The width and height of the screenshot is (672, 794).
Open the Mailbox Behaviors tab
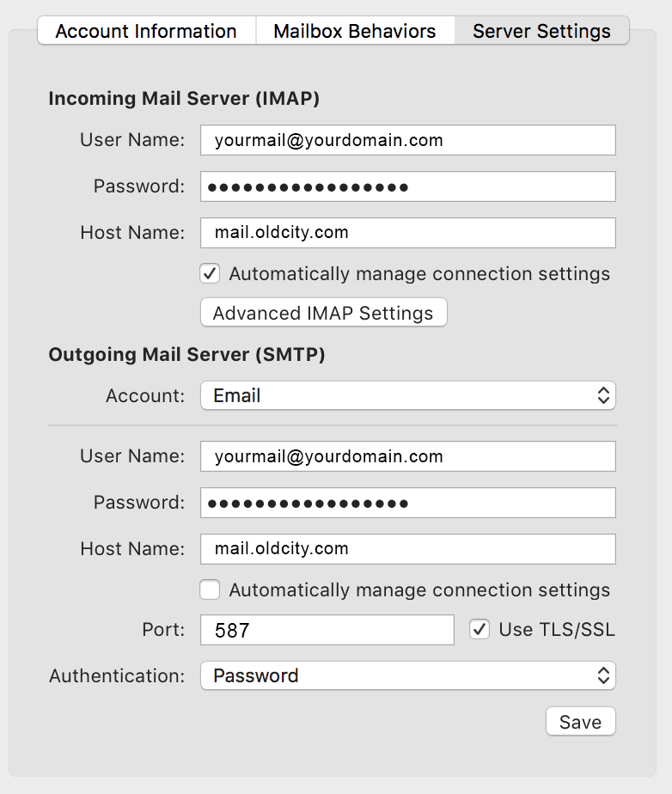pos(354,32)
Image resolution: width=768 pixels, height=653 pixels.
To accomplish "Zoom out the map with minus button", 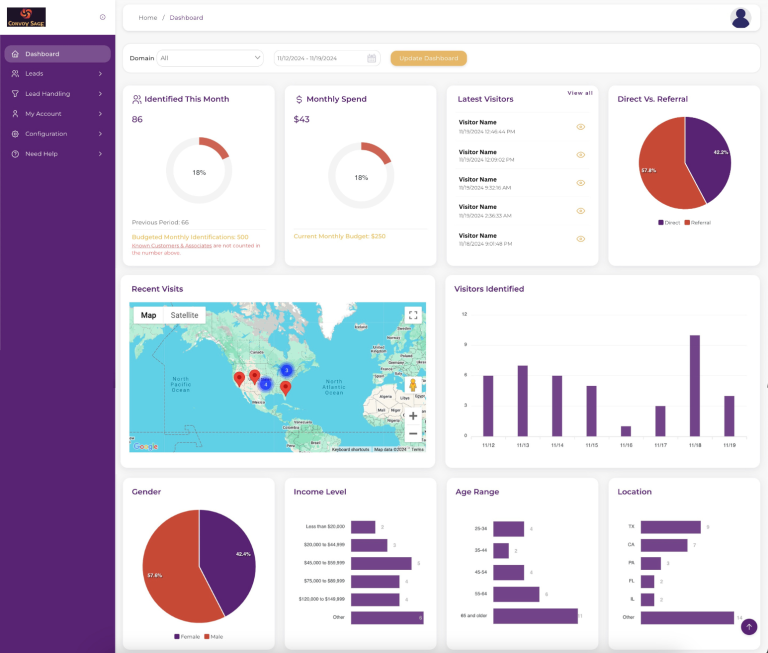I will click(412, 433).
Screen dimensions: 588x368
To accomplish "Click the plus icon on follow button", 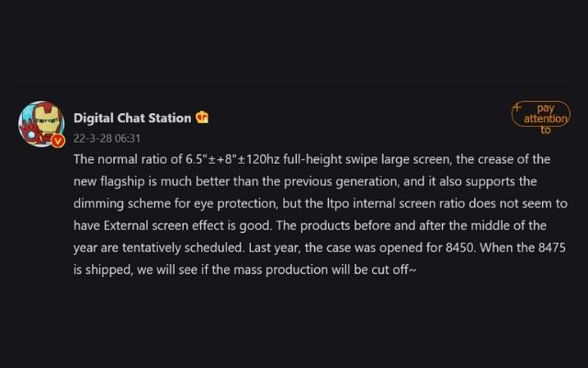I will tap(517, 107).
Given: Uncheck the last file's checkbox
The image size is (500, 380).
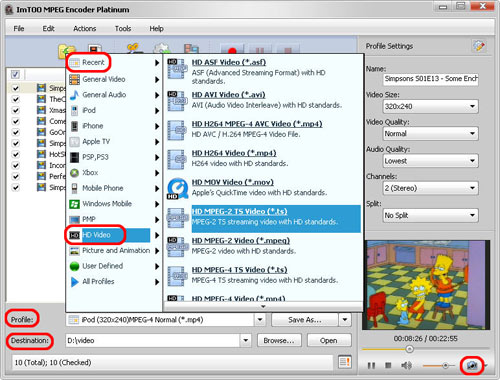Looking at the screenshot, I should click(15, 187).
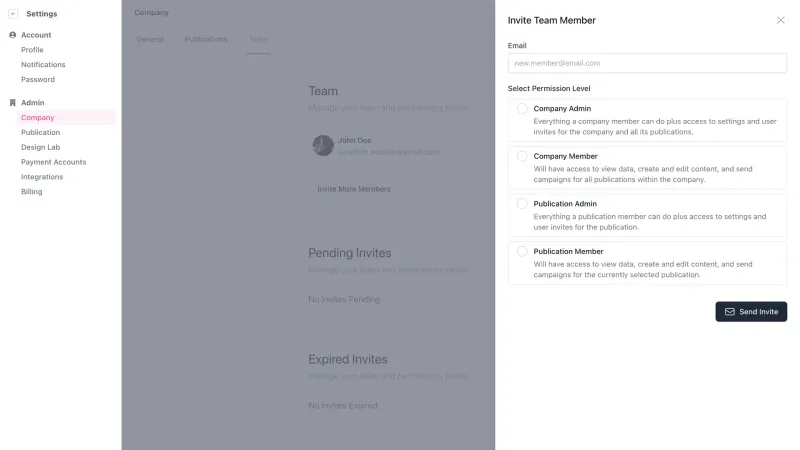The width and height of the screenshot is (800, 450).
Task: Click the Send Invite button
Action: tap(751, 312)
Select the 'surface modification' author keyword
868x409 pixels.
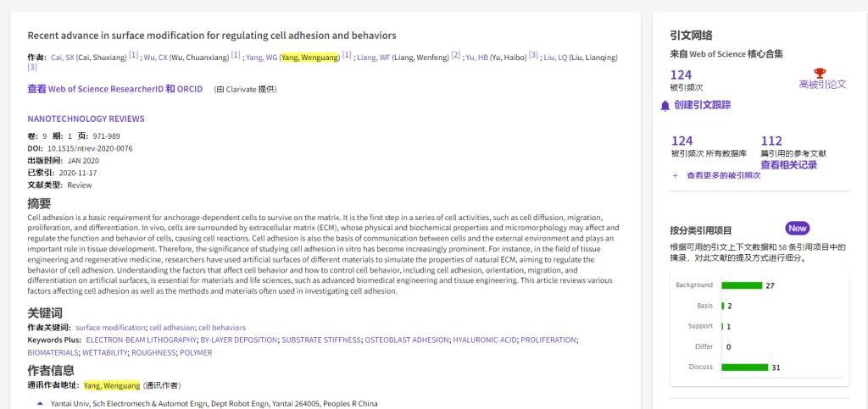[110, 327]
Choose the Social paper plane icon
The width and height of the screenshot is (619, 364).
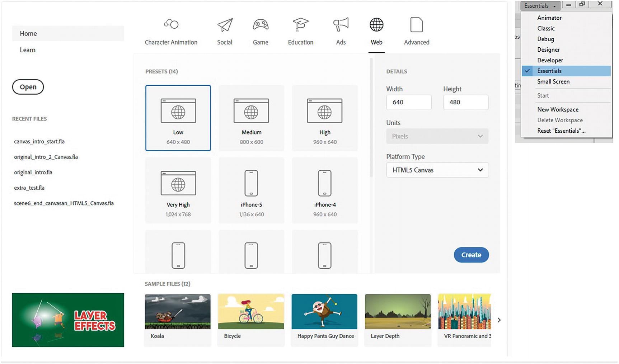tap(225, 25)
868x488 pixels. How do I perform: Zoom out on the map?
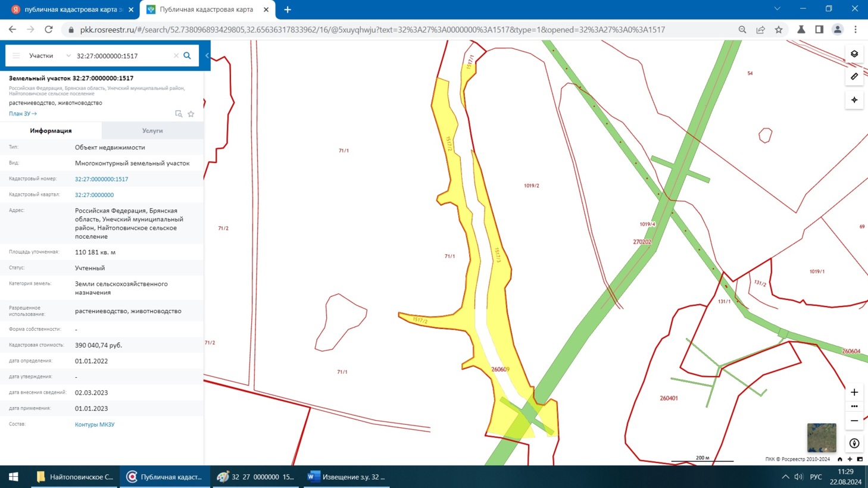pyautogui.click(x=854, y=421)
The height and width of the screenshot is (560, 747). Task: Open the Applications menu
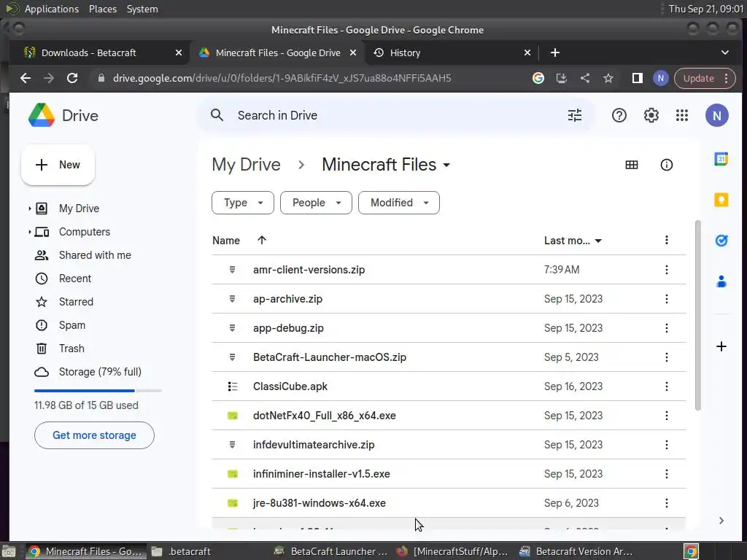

────

## WHAT THIS TASK INVOLVES
Your output should consist solely of the lines from the line containing "868x488 pixels. How" through the end of the data above, copied exactly, with images removed.

## TASK SOLUTION
868x488 pixels. How do I perform: Zoom out on the map?
pyautogui.click(x=854, y=421)
The height and width of the screenshot is (560, 747). Task: Open the Applications menu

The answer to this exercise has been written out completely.